There lived a maid in the Norway lands;
"Hush ba loo lil-ly", she did sing:
I dinna ken where my babe's father is
Or what land he travels in.
Now it happened one night
As this fair maid lay fast asleep
That in there came a grey selkie
And laid himself down at her bed feet,
Crying "Awake, awake, my pretty maid
For thy babe's father's sitting at the bed feet.
"For I'm a man upon the land
A selkie in the sea,
And I do come from the Wast'ard o' Hoy,
Which wise men do call Sule Skerrie.
"My name it is good Hyne Malair;
I earn my livin' by the sea,
An' when I'm far from ev'ry shore
It's then I am in Sule Skerrie."
"Oh, what a fate, what a weary fate
What a weary fate's been laid for me,
That a selkie should come from the Wast'ard o' Hoy
To the Norway lands to have a babe with me."
"Oh, I will wed thee with a ring,
With a ring, my dear, I'll wed with thee."
"Thou may wed thu's weds with whom thou wilt,
But I'm sure thou'll ne'er wed none wi' me."
"Then thou shalt nurse thy little wee son
For seven long years upon thy knee;
And at the end of seven years
I'll come an' pay thy nurse's fee."
It's, oh, she's nursed her little wee son
For seven years upon her knee
And he's come back a gay gentleman
With a coffer of gold and white monie.
She says, "I'll wed thee with a ring
With a ring, my dear, I'll wed wi' thee."
"Thou may wed thee's weds with whom thou wilt,
I'm sure thou'll ne'er wed none wi' me.
"But you will get a gunner good,
And aye a good gunner he'll be,
And he'll gaeng out on a May morning
And he'll shoot the son and the grey selkie."
(So he took the son away and ...)
"I'll put a gold chain about his neck,
[An' a gey good gold chain it'll be]
That is ever he comes to the Norway lands,
it's, oh, well know-ed he may be."
And, oh, she got a gunner good,
And aye a good gunner was he
And he gaed out one May morning
An' he shot the son and the grey selkie.
(Then he returned and showed her this wonderful thing that he'd found, the gold chain on the selkie's neck ...)
"Oh you have shot good Hyne Malair,
And oh, he was right kind to me."
She gied a sigh, sobbed aince or twice,
And then her tender heart did brak in three.
abc | midi | pdf
Source: Palmer, Roy, 1998, A Book of British Ballads, Llanerch
Roy Palmer wrote:
Sung by James Henderson (b 1903), South Ronaldsay; collected by Alan Bruford, 170-2 (Tocher, no 26, 1977, pp 97-9) Verse 14 is a combination of the last two verses of the original, omitting the prefactory words "... you've done..."
There are many traditional tales, especially in northern latititudes, about seals assuming human form.

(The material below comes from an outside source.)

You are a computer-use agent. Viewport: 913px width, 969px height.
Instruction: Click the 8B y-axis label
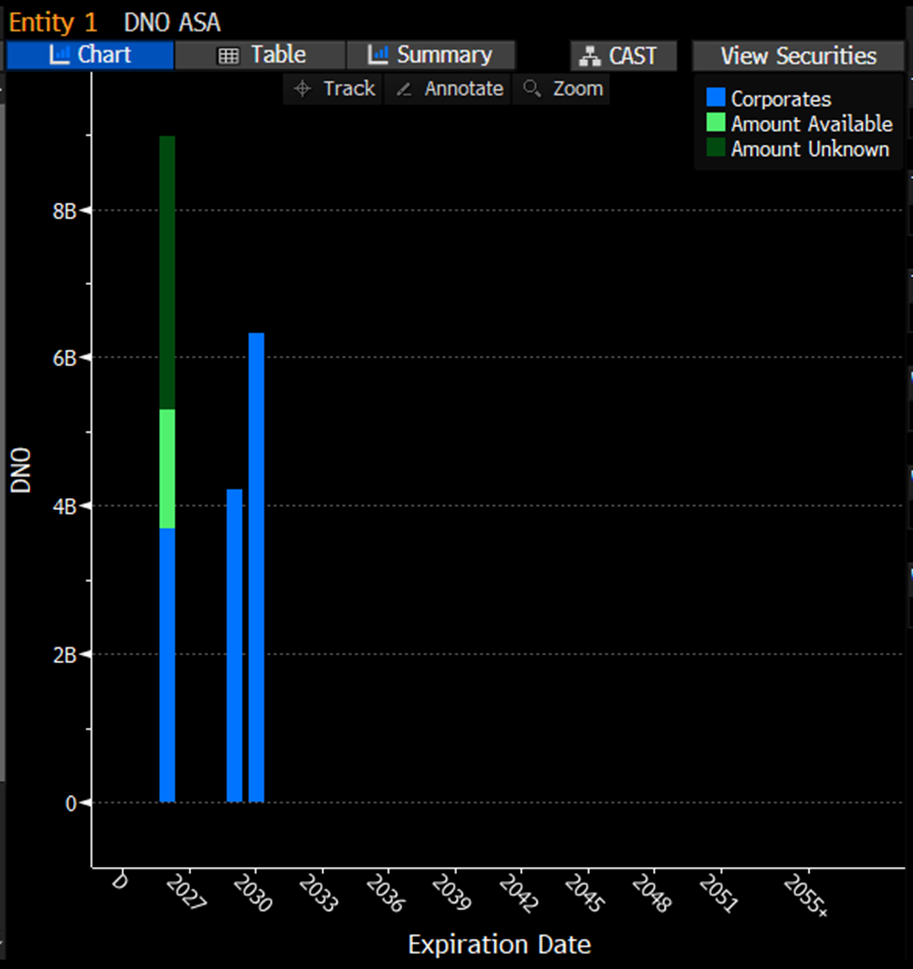pyautogui.click(x=66, y=211)
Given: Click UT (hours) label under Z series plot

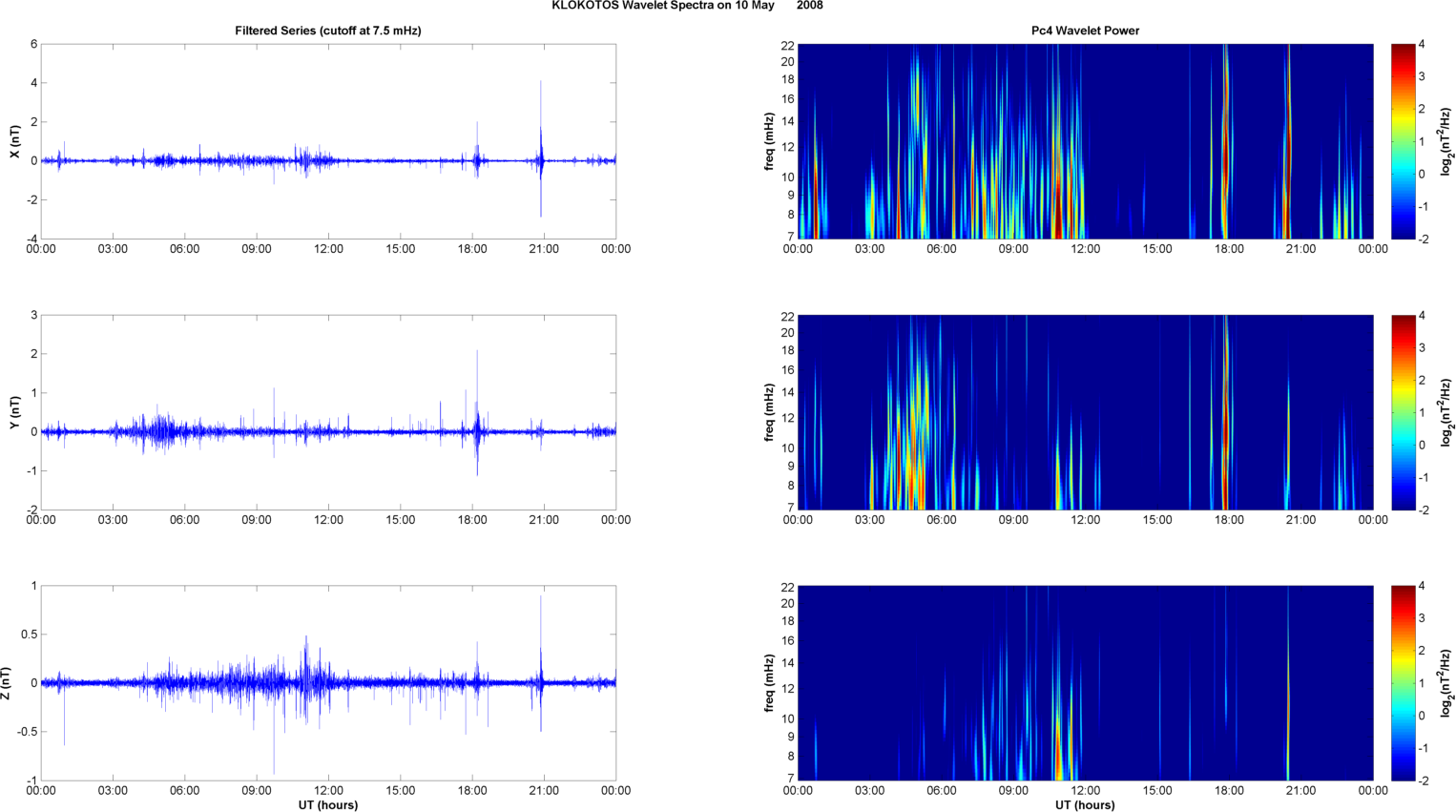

Here a seal ('selkie') who is 'a man upon the land' fathers a child, but both father and son are subsequently shot, while in their seal guise. This version of the ballad was collected as recently as 1970-2 by Alan Bruford, who comments that it 'may have been based on a tale that had been told in Norse, even on a Norse ballad, but as we have it it was lauched into and carried down on a Scots stream of tradition', starting in Orkney 'probably not much before the beginning of the seventeenth century."